[Pixel coordinate grounding data]
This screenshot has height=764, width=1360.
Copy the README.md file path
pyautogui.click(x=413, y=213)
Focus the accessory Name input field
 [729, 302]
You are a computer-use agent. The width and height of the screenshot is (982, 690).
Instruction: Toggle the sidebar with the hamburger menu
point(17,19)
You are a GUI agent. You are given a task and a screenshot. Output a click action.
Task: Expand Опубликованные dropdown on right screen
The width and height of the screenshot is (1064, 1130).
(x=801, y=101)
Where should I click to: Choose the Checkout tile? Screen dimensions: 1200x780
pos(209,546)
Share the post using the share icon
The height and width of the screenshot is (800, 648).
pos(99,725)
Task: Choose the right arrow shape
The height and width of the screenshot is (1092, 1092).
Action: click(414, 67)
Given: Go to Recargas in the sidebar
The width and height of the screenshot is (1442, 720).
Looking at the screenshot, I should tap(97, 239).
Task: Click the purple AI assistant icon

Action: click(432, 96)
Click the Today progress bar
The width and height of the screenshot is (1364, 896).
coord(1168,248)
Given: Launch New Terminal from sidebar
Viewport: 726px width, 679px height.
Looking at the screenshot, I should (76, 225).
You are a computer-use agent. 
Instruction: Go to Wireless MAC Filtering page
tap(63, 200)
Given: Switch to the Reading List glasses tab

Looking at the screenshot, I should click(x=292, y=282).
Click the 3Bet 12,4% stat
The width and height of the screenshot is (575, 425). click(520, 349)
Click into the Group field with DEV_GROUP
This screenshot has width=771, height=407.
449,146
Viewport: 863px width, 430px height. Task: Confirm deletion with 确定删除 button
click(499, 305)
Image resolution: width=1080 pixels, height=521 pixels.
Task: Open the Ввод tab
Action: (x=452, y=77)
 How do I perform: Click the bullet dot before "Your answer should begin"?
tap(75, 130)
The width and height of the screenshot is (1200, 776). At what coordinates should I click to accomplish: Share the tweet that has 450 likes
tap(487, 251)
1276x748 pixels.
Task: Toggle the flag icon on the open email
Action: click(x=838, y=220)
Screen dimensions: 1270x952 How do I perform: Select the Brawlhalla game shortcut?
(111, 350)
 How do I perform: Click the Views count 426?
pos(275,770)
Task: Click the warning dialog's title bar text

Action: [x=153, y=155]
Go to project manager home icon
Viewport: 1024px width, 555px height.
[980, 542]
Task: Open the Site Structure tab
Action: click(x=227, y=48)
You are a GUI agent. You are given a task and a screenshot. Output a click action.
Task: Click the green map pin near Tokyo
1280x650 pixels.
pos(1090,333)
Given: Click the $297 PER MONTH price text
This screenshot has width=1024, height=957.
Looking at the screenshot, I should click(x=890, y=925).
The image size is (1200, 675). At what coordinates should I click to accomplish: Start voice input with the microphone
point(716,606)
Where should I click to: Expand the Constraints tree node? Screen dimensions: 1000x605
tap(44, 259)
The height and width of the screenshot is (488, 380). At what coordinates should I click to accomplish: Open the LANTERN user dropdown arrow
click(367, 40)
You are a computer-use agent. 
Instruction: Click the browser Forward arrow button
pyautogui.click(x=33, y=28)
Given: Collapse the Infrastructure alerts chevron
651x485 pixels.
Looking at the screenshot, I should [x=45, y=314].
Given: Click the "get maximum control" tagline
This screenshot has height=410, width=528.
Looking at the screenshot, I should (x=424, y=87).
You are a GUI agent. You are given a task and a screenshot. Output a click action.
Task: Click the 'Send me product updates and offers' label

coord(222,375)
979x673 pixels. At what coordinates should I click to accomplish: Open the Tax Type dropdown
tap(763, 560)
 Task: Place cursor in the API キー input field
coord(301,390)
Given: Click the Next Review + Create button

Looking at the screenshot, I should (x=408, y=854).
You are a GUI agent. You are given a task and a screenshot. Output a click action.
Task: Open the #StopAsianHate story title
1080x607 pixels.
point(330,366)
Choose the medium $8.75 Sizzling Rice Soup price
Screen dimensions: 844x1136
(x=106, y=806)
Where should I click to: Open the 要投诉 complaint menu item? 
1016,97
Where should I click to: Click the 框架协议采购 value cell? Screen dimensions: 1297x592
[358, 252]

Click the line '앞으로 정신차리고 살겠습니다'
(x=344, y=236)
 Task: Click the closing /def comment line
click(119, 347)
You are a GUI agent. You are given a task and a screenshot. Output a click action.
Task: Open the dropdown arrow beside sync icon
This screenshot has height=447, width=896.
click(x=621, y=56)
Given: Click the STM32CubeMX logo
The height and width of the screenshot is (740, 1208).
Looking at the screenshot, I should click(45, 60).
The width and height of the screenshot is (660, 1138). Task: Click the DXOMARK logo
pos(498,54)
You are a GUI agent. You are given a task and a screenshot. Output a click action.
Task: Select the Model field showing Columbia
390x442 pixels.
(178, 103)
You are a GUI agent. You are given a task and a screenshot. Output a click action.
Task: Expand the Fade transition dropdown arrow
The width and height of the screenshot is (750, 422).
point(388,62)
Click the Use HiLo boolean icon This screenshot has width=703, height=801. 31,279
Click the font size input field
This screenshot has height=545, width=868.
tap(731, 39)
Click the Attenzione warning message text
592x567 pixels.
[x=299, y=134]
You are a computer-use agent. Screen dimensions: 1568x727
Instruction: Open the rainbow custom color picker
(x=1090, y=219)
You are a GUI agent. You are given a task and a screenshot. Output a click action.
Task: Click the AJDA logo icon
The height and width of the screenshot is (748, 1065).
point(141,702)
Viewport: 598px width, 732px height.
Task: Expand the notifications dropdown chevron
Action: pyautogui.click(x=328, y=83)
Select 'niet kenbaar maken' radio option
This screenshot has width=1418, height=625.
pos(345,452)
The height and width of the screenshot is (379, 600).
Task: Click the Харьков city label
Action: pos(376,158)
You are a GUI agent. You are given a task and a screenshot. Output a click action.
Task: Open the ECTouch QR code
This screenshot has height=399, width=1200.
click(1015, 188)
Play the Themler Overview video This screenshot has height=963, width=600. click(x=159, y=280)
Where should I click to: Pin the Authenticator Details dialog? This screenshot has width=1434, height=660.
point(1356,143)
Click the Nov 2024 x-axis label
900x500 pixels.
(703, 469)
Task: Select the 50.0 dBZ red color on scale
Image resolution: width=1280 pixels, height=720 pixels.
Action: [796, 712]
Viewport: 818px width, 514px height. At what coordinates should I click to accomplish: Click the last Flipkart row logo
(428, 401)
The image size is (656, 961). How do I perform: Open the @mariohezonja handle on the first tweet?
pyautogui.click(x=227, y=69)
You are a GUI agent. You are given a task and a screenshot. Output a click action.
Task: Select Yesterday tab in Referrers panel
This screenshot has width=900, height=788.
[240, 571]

> DIRECTIONS
All entries must be repeated verbatim.

> WRITTEN SOLUTION
This screenshot has height=764, width=1360.
Copy the README.md file path
pyautogui.click(x=413, y=213)
Focus the accessory Name input field
 [729, 302]
You are a computer-use agent. The width and height of the screenshot is (982, 690).
Instruction: Toggle the sidebar with the hamburger menu
point(17,19)
You are a GUI agent. You are given a task and a screenshot. Output a click action.
Task: Expand Опубликованные dropdown on right screen
The width and height of the screenshot is (1064, 1130).
(x=801, y=101)
Where should I click to: Choose the Checkout tile? Screen dimensions: 1200x780
pos(209,546)
Share the post using the share icon
The height and width of the screenshot is (800, 648).
pos(99,725)
Task: Choose the right arrow shape
The height and width of the screenshot is (1092, 1092).
Action: click(414, 67)
Given: Go to Recargas in the sidebar
The width and height of the screenshot is (1442, 720).
Looking at the screenshot, I should tap(97, 239).
Task: Click the purple AI assistant icon

Action: click(432, 96)
Click the Today progress bar
The width and height of the screenshot is (1364, 896).
coord(1168,248)
Given: Launch New Terminal from sidebar
Viewport: 726px width, 679px height.
Looking at the screenshot, I should (76, 225).
You are a computer-use agent. 
Instruction: Go to Wireless MAC Filtering page
tap(63, 200)
Given: Switch to the Reading List glasses tab

Looking at the screenshot, I should click(x=292, y=282).
Click the 3Bet 12,4% stat
The width and height of the screenshot is (575, 425). click(520, 349)
Click into the Group field with DEV_GROUP
This screenshot has width=771, height=407.
449,146
Viewport: 863px width, 430px height. Task: Confirm deletion with 确定删除 button
click(499, 305)
Image resolution: width=1080 pixels, height=521 pixels.
Task: Open the Ввод tab
Action: (x=452, y=77)
 How do I perform: Click the bullet dot before "Your answer should begin"?
tap(75, 130)
The width and height of the screenshot is (1200, 776). At what coordinates should I click to accomplish: Share the tweet that has 450 likes
tap(487, 251)
1276x748 pixels.
Task: Toggle the flag icon on the open email
Action: click(x=838, y=220)
Screen dimensions: 1270x952 How do I perform: Select the Brawlhalla game shortcut?
(111, 350)
 How do I perform: Click the Views count 426?
pos(275,770)
Task: Click the warning dialog's title bar text

Action: [x=153, y=155]
Go to project manager home icon
Viewport: 1024px width, 555px height.
[980, 542]
Task: Open the Site Structure tab
Action: click(x=227, y=48)
You are a GUI agent. You are given a task and a screenshot. Output a click action.
Task: Click the green map pin near Tokyo
1280x650 pixels.
pos(1090,333)
Given: Click the $297 PER MONTH price text
This screenshot has width=1024, height=957.
Looking at the screenshot, I should click(x=890, y=925).
The image size is (1200, 675). At what coordinates should I click to accomplish: Start voice input with the microphone
point(716,606)
Where should I click to: Expand the Constraints tree node? Screen dimensions: 1000x605
tap(44, 259)
The height and width of the screenshot is (488, 380). At what coordinates should I click to accomplish: Open the LANTERN user dropdown arrow
click(367, 40)
You are a computer-use agent. 
Instruction: Click the browser Forward arrow button
pyautogui.click(x=33, y=28)
Given: Collapse the Infrastructure alerts chevron
651x485 pixels.
Looking at the screenshot, I should [x=45, y=314].
Given: Click the "get maximum control" tagline
This screenshot has height=410, width=528.
Looking at the screenshot, I should (x=424, y=87).
You are a GUI agent. You are given a task and a screenshot. Output a click action.
Task: Click the 'Send me product updates and offers' label

coord(222,375)
979x673 pixels. At what coordinates should I click to accomplish: Open the Tax Type dropdown
tap(763, 560)
 Task: Place cursor in the API キー input field
coord(301,390)
Given: Click the Next Review + Create button

Looking at the screenshot, I should (x=408, y=854).
You are a GUI agent. You are given a task and a screenshot. Output a click action.
Task: Open the #StopAsianHate story title
1080x607 pixels.
point(330,366)
Choose the medium $8.75 Sizzling Rice Soup price
Screen dimensions: 844x1136
(x=106, y=806)
Where should I click to: Open the 要投诉 complaint menu item? 
1016,97
Where should I click to: Click the 框架协议采购 value cell? Screen dimensions: 1297x592
[358, 252]

Click the line '앞으로 정신차리고 살겠습니다'
(x=344, y=236)
 Task: Click the closing /def comment line
click(119, 347)
You are a GUI agent. You are given a task and a screenshot. Output a click action.
Task: Open the dropdown arrow beside sync icon
This screenshot has height=447, width=896.
click(x=621, y=56)
Given: Click the STM32CubeMX logo
The height and width of the screenshot is (740, 1208).
Looking at the screenshot, I should click(45, 60).
The width and height of the screenshot is (660, 1138). Task: Click the DXOMARK logo
pos(498,54)
You are a GUI agent. You are given a task and a screenshot. Output a click action.
Task: Select the Model field showing Columbia
390x442 pixels.
(178, 103)
You are a GUI agent. You are given a task and a screenshot. Output a click action.
Task: Expand the Fade transition dropdown arrow
The width and height of the screenshot is (750, 422).
point(388,62)
Click the Use HiLo boolean icon This screenshot has width=703, height=801. 31,279
Click the font size input field
This screenshot has height=545, width=868.
tap(731, 39)
Click the Attenzione warning message text
592x567 pixels.
[x=299, y=134]
You are a computer-use agent. Screen dimensions: 1568x727
Instruction: Open the rainbow custom color picker
(x=1090, y=219)
You are a GUI agent. You are given a task and a screenshot. Output a click action.
Task: Click the AJDA logo icon
The height and width of the screenshot is (748, 1065).
point(141,702)
Viewport: 598px width, 732px height.
Task: Expand the notifications dropdown chevron
Action: pyautogui.click(x=328, y=83)
Select 'niet kenbaar maken' radio option
This screenshot has width=1418, height=625.
pos(345,452)
The height and width of the screenshot is (379, 600).
Task: Click the Харьков city label
Action: pos(376,158)
You are a GUI agent. You are given a task and a screenshot. Output a click action.
Task: Open the ECTouch QR code
This screenshot has height=399, width=1200.
click(1015, 188)
Play the Themler Overview video This screenshot has height=963, width=600. click(x=159, y=280)
Where should I click to: Pin the Authenticator Details dialog? This screenshot has width=1434, height=660.
point(1356,143)
Click the Nov 2024 x-axis label
900x500 pixels.
(703, 469)
Task: Select the 50.0 dBZ red color on scale
Image resolution: width=1280 pixels, height=720 pixels.
Action: [796, 712]
Viewport: 818px width, 514px height. At what coordinates should I click to accomplish: Click the last Flipkart row logo
(428, 401)
The image size is (656, 961). How do I perform: Open the @mariohezonja handle on the first tweet?
pyautogui.click(x=227, y=69)
You are a GUI agent. You are given a task and a screenshot. Output a click action.
Task: Select Yesterday tab in Referrers panel
This screenshot has width=900, height=788.
[240, 571]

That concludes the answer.